→ TASK BRIEF
In the entries below, copy only the lines from the one that contains "Screen dimensions: 981x683" through the last line, exactly, and omit any pictures.

→ SUPPLIED ENTRIES
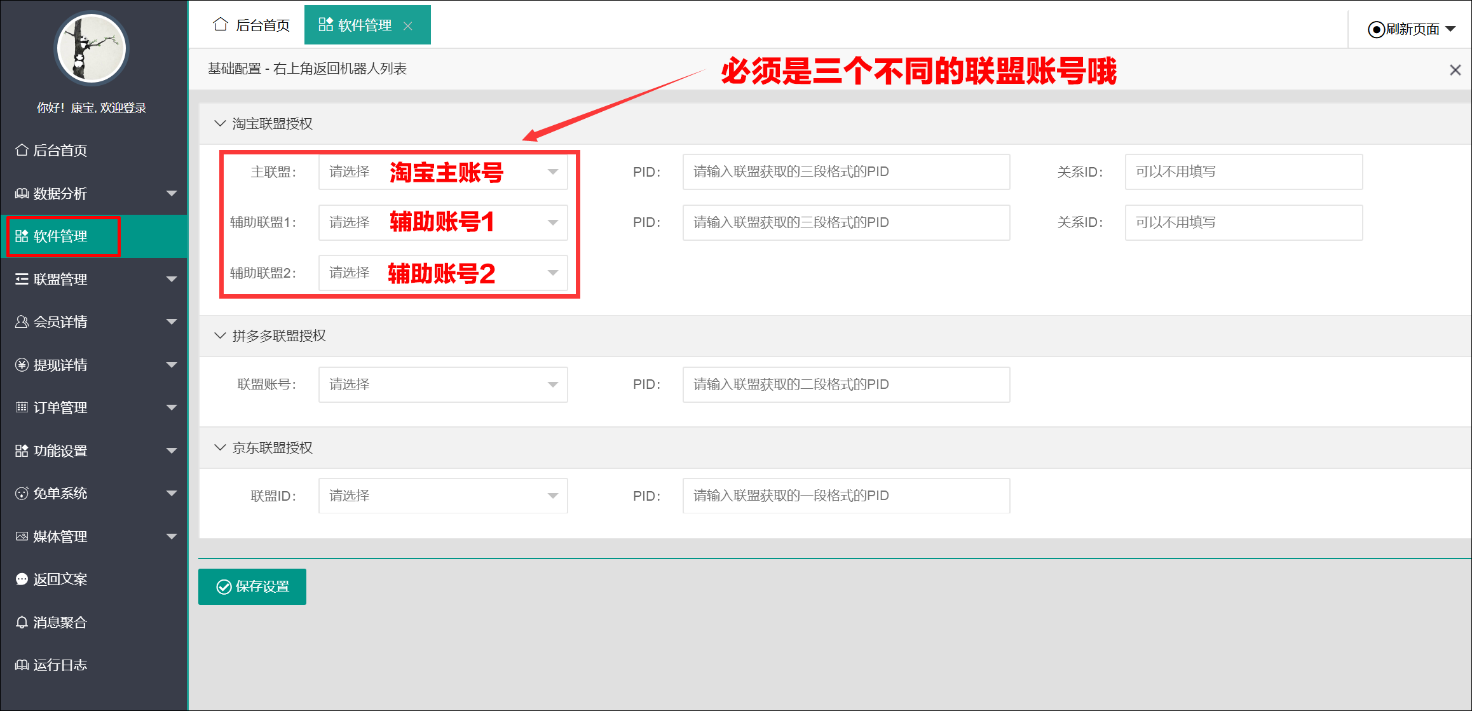Click the 提现详情 yen coin icon
1472x711 pixels.
[22, 365]
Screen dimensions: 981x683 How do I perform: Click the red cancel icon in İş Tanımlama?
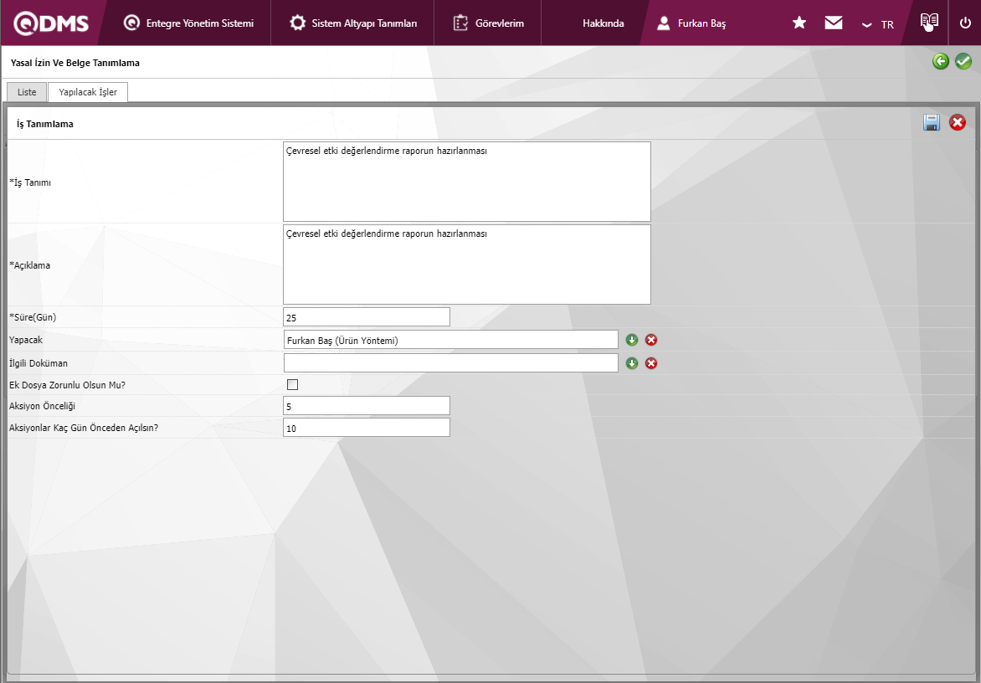click(958, 123)
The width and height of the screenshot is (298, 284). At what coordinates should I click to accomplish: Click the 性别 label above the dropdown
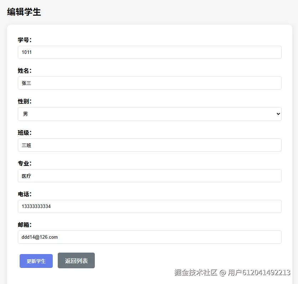tap(24, 101)
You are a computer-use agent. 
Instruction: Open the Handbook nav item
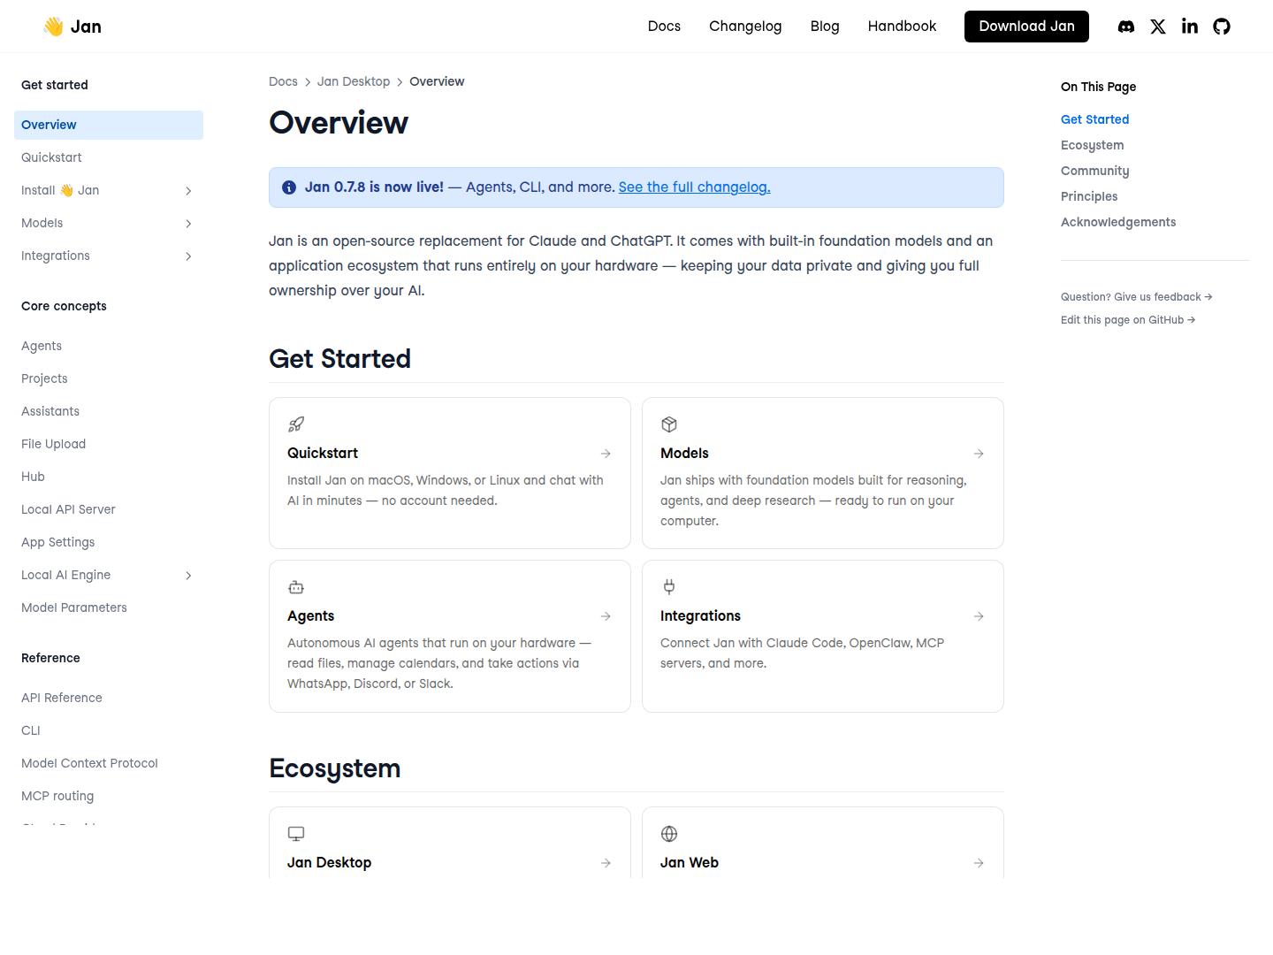(x=902, y=27)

→ RESPONSE TO THIS TASK
Screen dimensions: 981x683 How do I perform: Click the red cancel icon in İş Tanımlama?
click(958, 123)
The width and height of the screenshot is (298, 284). At what coordinates should I click to accomplish: Click the 性别 label above the dropdown
tap(24, 101)
You are a computer-use agent. 
Instruction: Open the Handbook nav item
(x=902, y=27)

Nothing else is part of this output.